Grise (Theater MFA 09), a native of San Antonio, Texas, is  a Chicana cultural worker, writer, performer and teacher. She’s currently based in St. Paul, Minn., where she’s been awarded a 2009-10 Jerome Fellowship from The Playwright’s Center.

Selected from 960 submissions, blu focuses on a Mexican American family’s response to the loss of their eldest son in Iraq.
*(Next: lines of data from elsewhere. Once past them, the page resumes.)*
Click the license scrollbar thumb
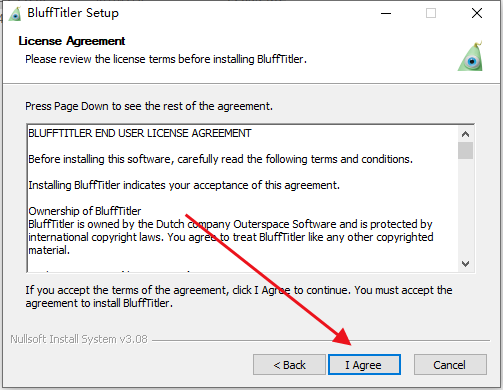 click(465, 150)
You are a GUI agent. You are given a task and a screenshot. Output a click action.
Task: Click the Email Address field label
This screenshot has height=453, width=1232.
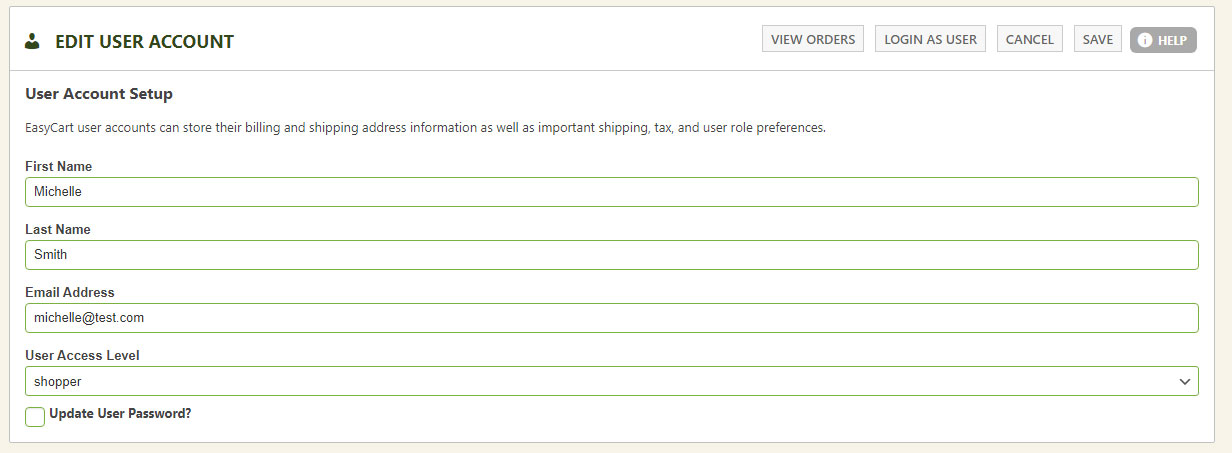70,292
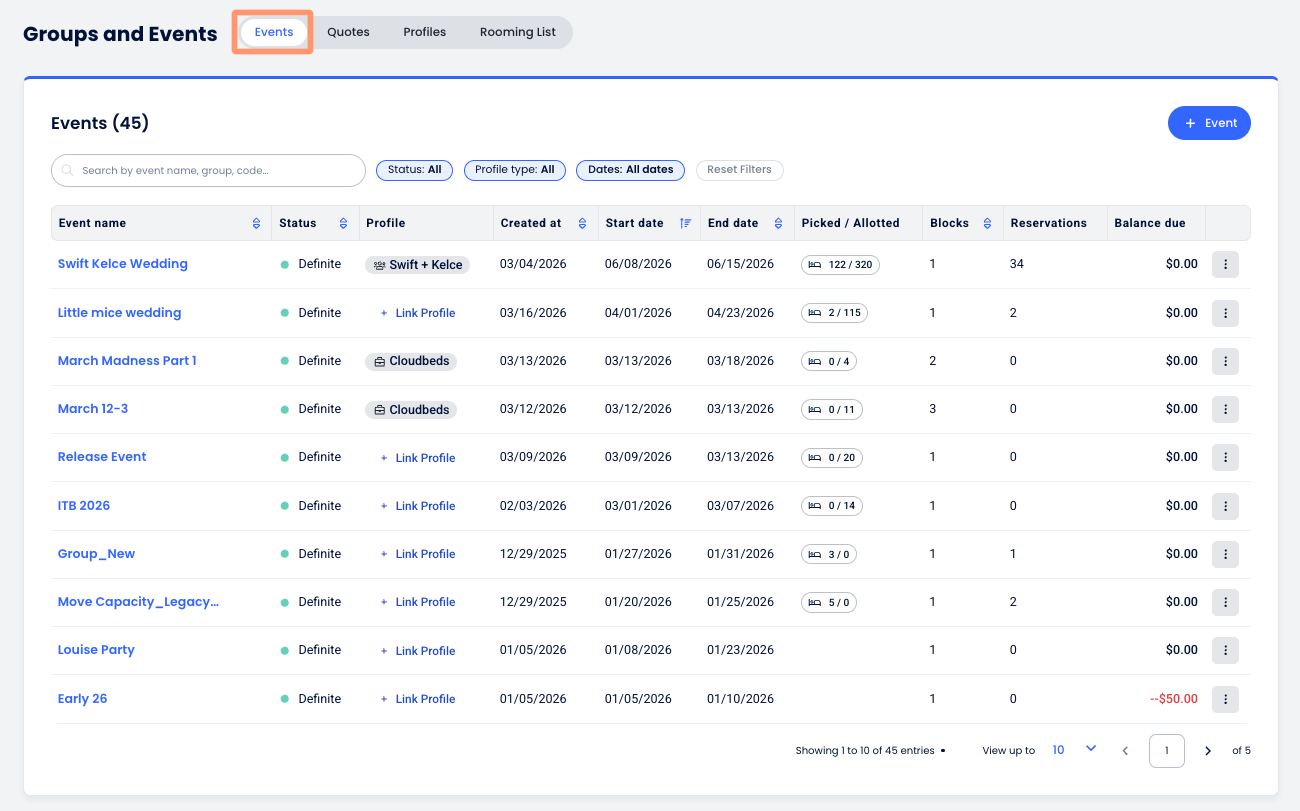The image size is (1300, 811).
Task: Click previous page arrow in pagination
Action: coord(1125,751)
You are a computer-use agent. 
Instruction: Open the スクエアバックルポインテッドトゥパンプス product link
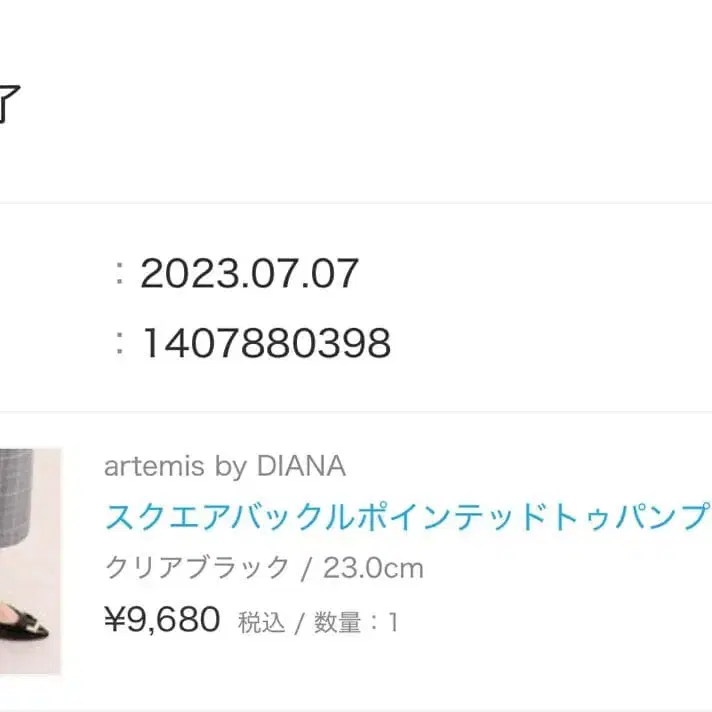click(x=406, y=518)
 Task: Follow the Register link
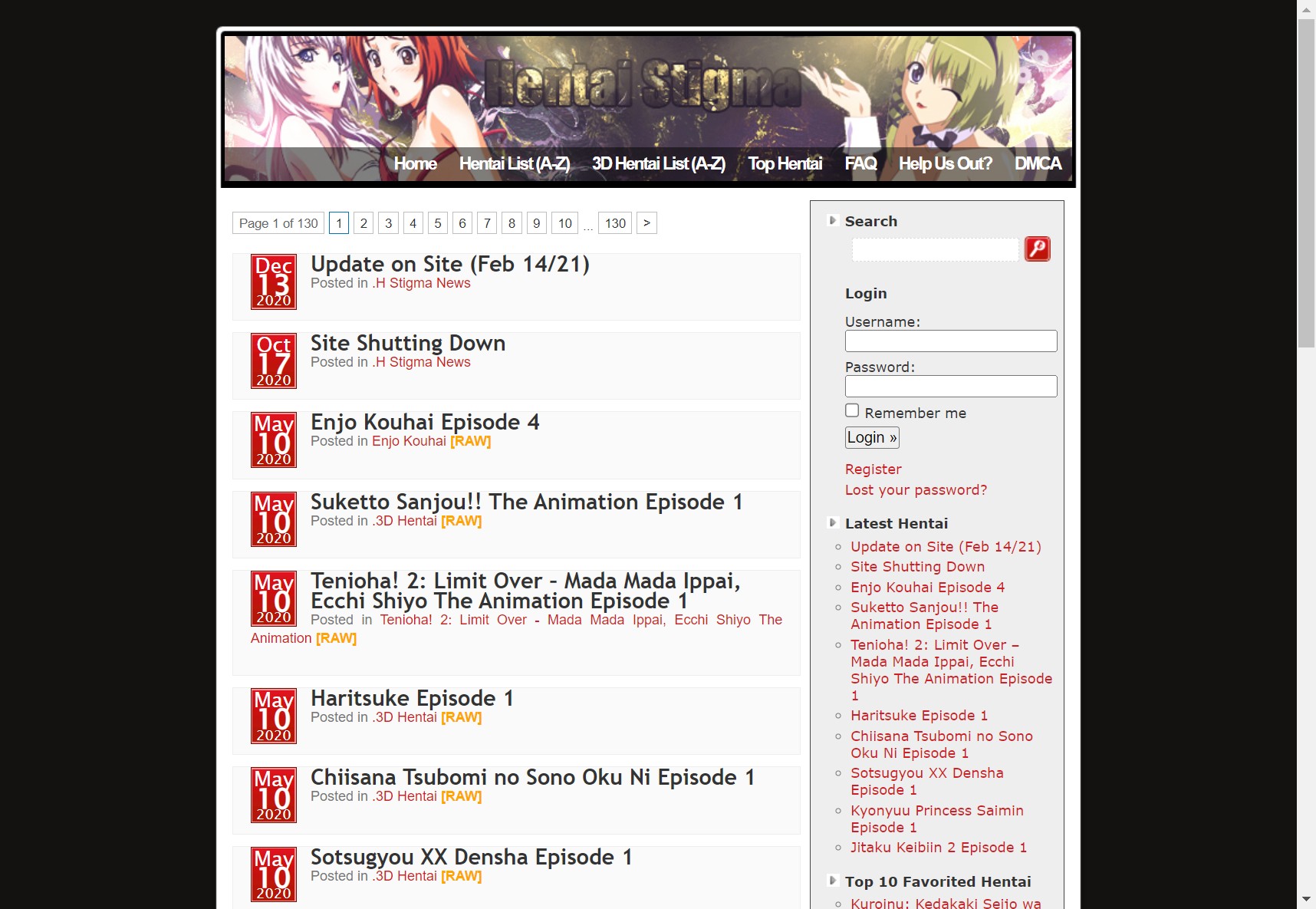[x=873, y=469]
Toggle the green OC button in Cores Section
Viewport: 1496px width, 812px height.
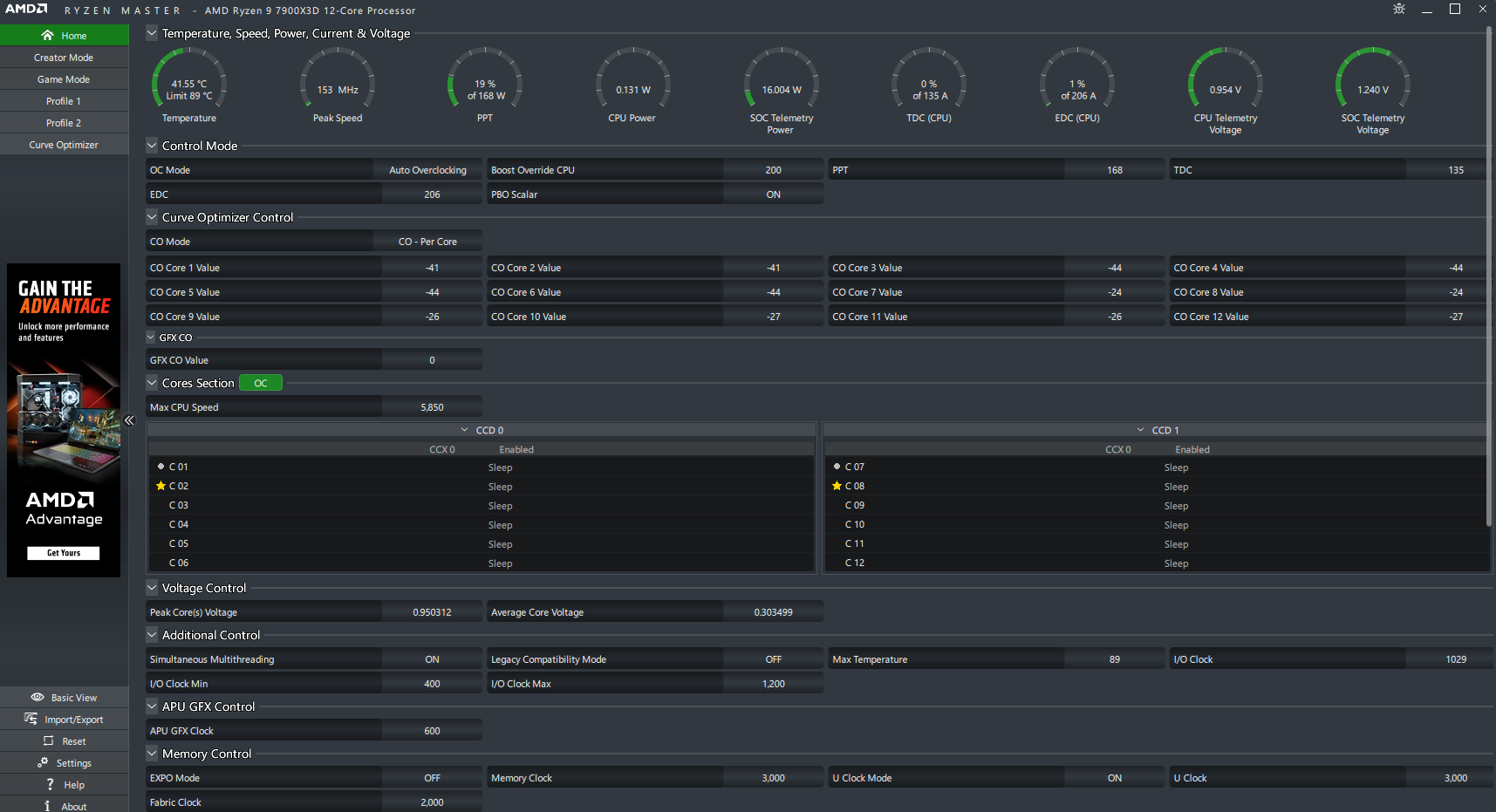[x=261, y=383]
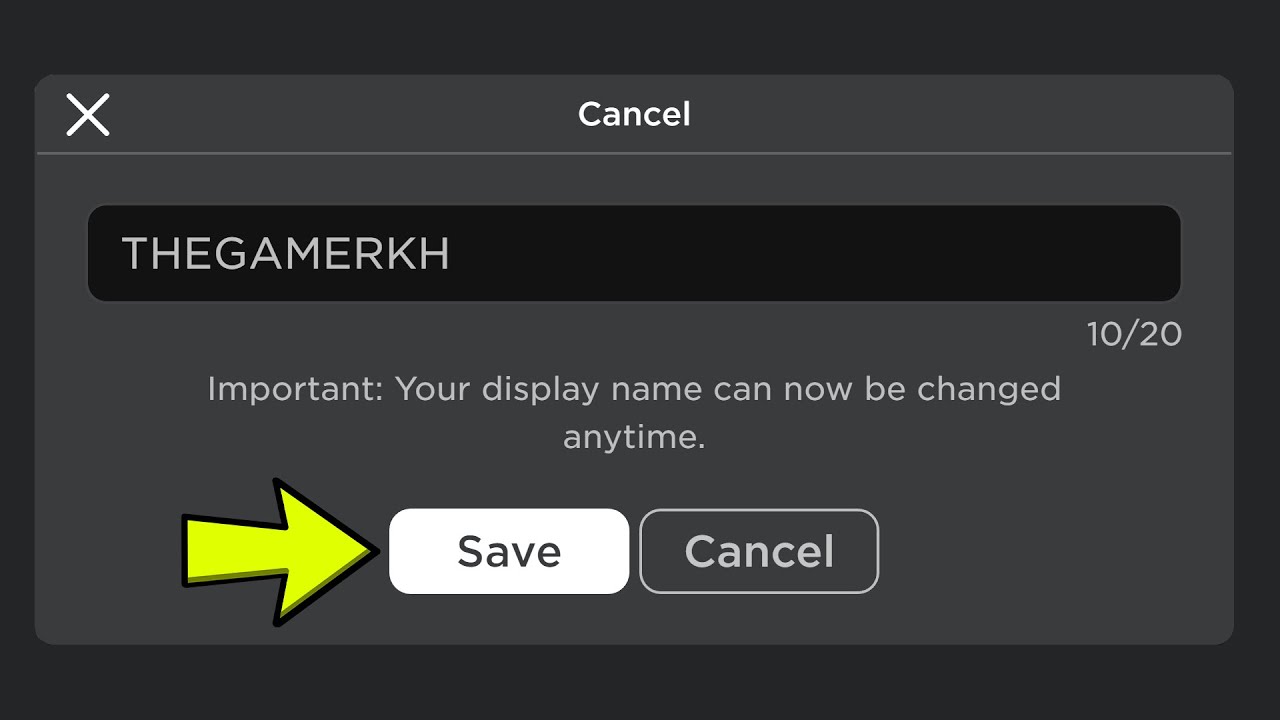Image resolution: width=1280 pixels, height=720 pixels.
Task: Click inside the THEGAMERKH text field
Action: click(x=634, y=253)
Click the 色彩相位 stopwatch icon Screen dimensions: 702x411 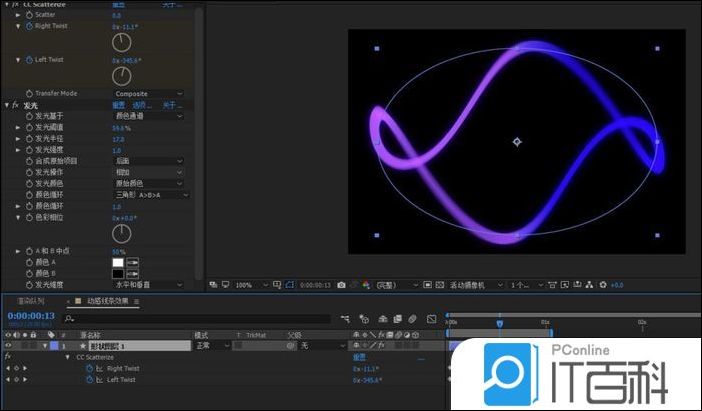28,217
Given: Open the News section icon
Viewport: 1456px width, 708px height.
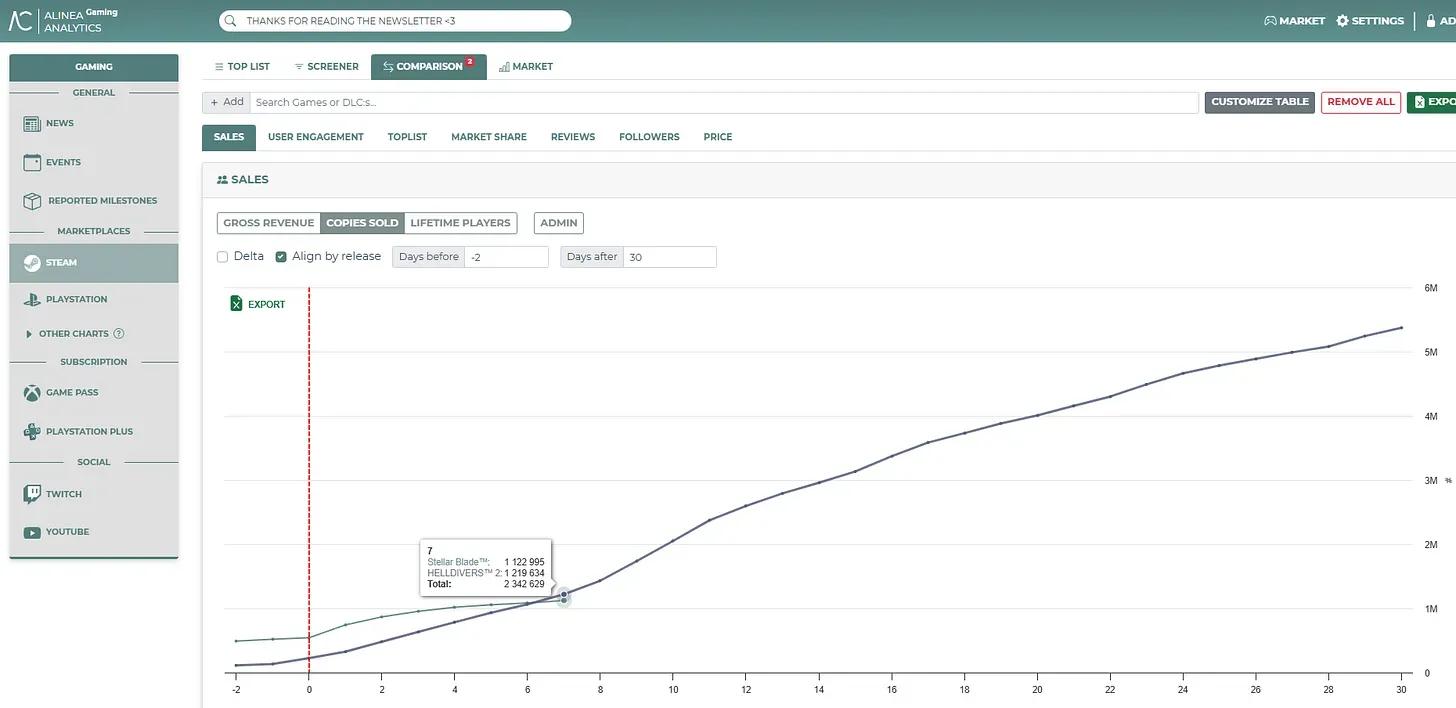Looking at the screenshot, I should pyautogui.click(x=32, y=124).
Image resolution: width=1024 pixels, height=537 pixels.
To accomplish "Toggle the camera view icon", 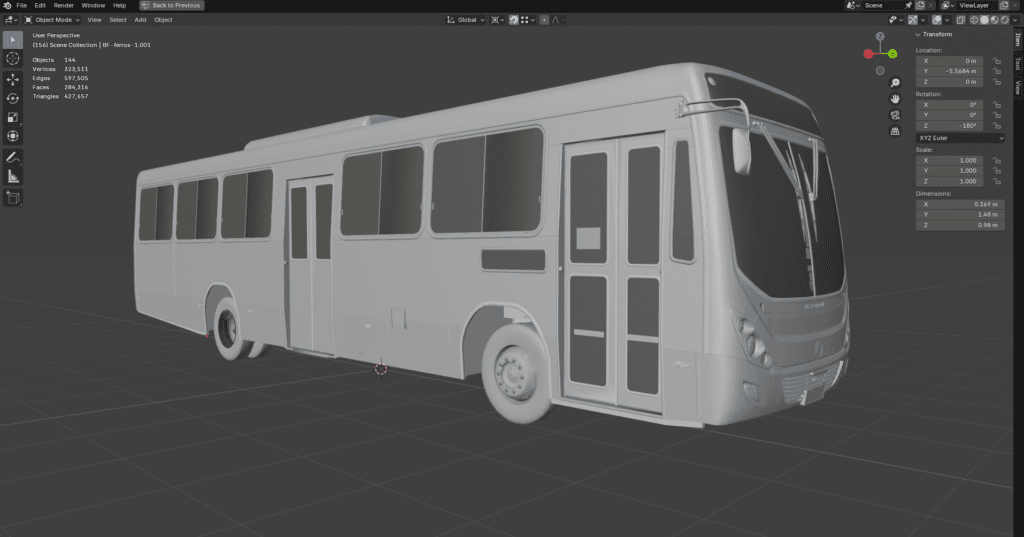I will click(895, 115).
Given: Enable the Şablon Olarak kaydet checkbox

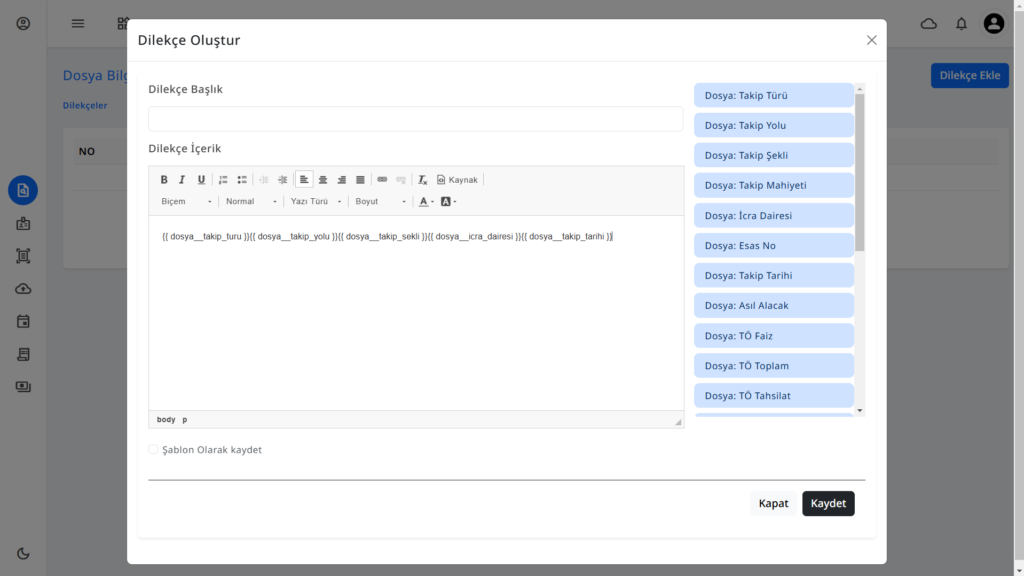Looking at the screenshot, I should [x=154, y=450].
In the announcement, Hare called Grise “blazingly talented” and her writing “resonant” and said that, “the play stays with you long after you’ve read it.”

In an e-mail statement following the announcement, Grise wrote: “A special thank you to Jon Lawrence Rivera who directed the play as part of my MFA thesis project at CalArts and Carl Hancock Rux who tirelessly mentored me through the process of playwriting.” Hancock Rux, the former head of Writing for Performance at CalArts, also directed the most recent reading of blu at the New York Theatre Workshop.

We followed up by phone with Grise a few days after her win to ask her about the play. “blu is the first play I ever wrote,” she said. “It started as six stacks of poems and Carl [Hancock Rux] helped me develop them into a play through a three-year process.”

Grise told us that there’s an Aztec myth about the god of war and god of the moon–brother and sister–that’s central to the play. It examines how the death of a son affects a family that’s being raised by two women, and how they raise the next generation.

“The play is not just a commentary on war, it’s about masculinity and what we are teaching our children.”

The photos posted above from the 2008 staging of blu at CalArts.

We also spoke to her last year on the DVD release of The Panza Monologues, a  solo performance piece based on stories, conversations and chisme (gossip) from the Latina community.